Every picture should be left out, but the lines below must be repeated exactly.

• [SUPPLIED DATA]:
* * * *

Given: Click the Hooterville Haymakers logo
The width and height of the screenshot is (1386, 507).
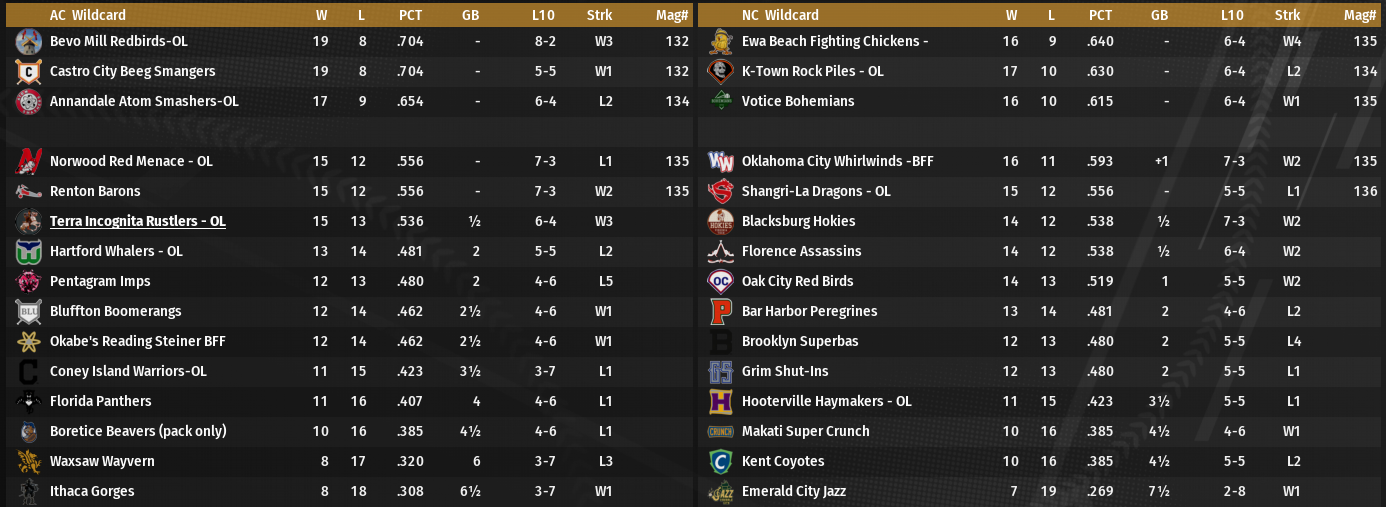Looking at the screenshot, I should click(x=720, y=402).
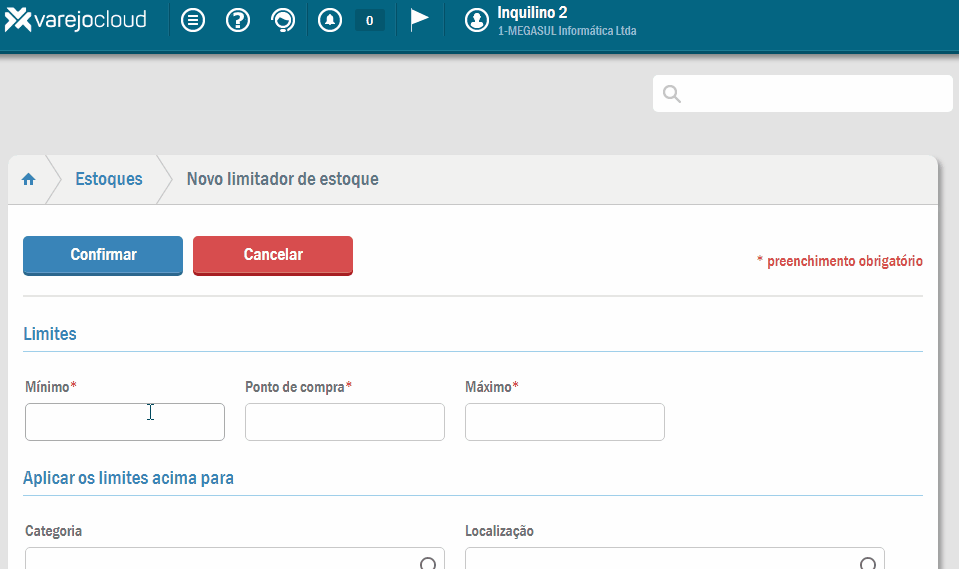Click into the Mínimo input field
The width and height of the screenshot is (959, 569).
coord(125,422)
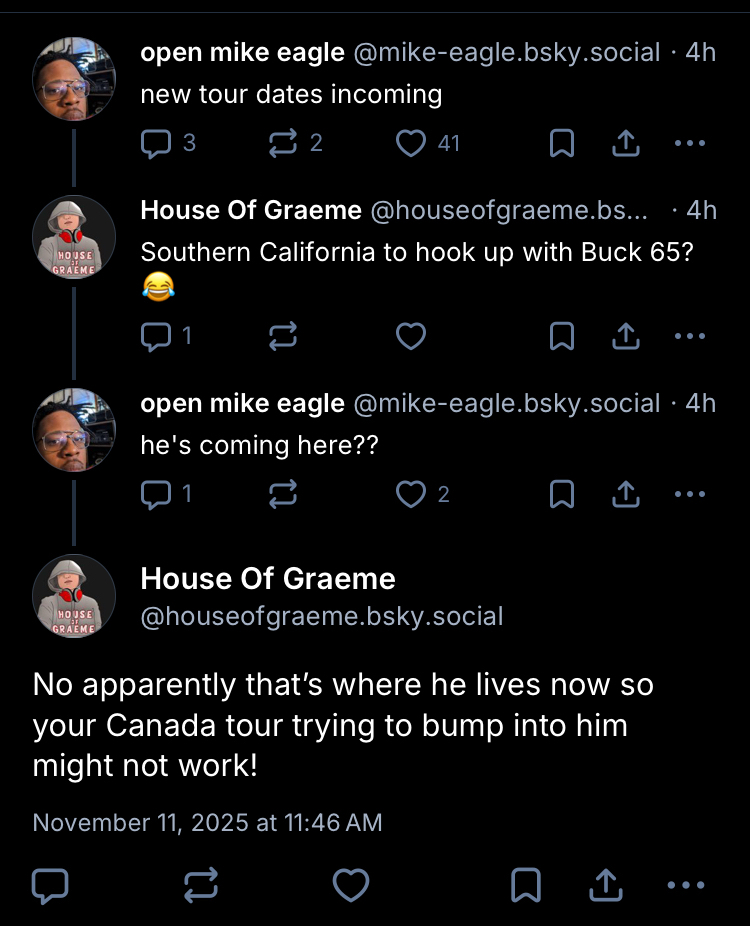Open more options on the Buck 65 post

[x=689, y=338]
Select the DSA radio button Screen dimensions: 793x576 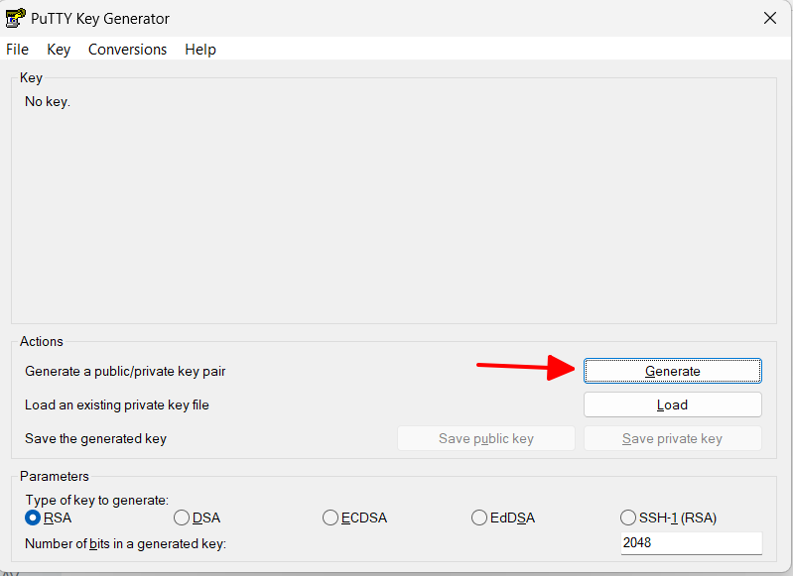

* * * *

• [SOLUTION TO THIS EXERCISE]:
Given: Click the Hooterville Haymakers logo
The width and height of the screenshot is (1386, 507).
Looking at the screenshot, I should click(x=720, y=402).
Click into the Mínimo input field
The width and height of the screenshot is (959, 569).
coord(125,422)
Open more options on the Buck 65 post

[x=689, y=338]
Select the DSA radio button Screen dimensions: 793x576 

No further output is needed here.